• Dataset content
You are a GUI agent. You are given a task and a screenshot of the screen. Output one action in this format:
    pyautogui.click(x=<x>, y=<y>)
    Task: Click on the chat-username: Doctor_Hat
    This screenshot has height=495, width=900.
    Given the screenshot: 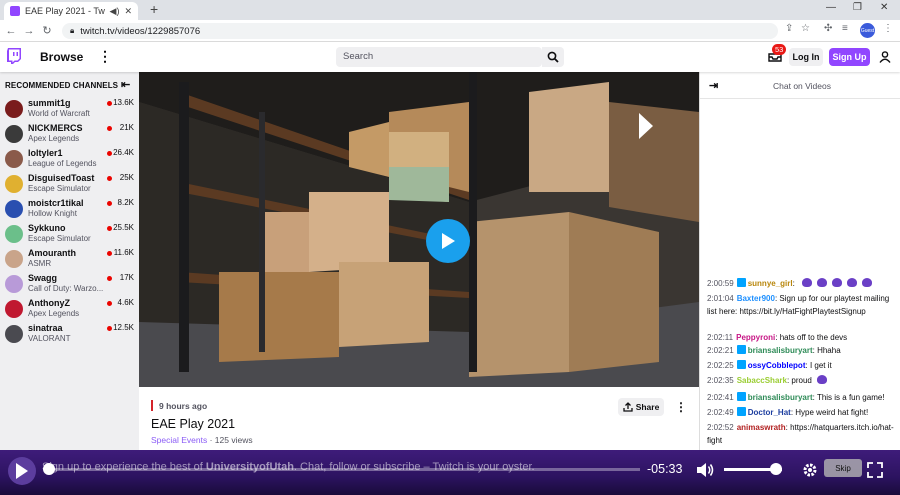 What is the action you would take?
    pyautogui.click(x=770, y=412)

...

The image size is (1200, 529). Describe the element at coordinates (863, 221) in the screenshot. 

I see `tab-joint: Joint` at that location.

• Your task
Arrange the lines starting at the one containing "The image size" and ending at the one containing "at that location.", both included, as a Markdown table with the columns Row and Line text. Leave out any blank lines.

• Response below
| Row | Line text |
|---|---|
| 1 | The image size is (1200, 529). Describe the element at coordinates (863, 221) in the screenshot.  |
| 2 | I see `tab-joint: Joint` at that location. |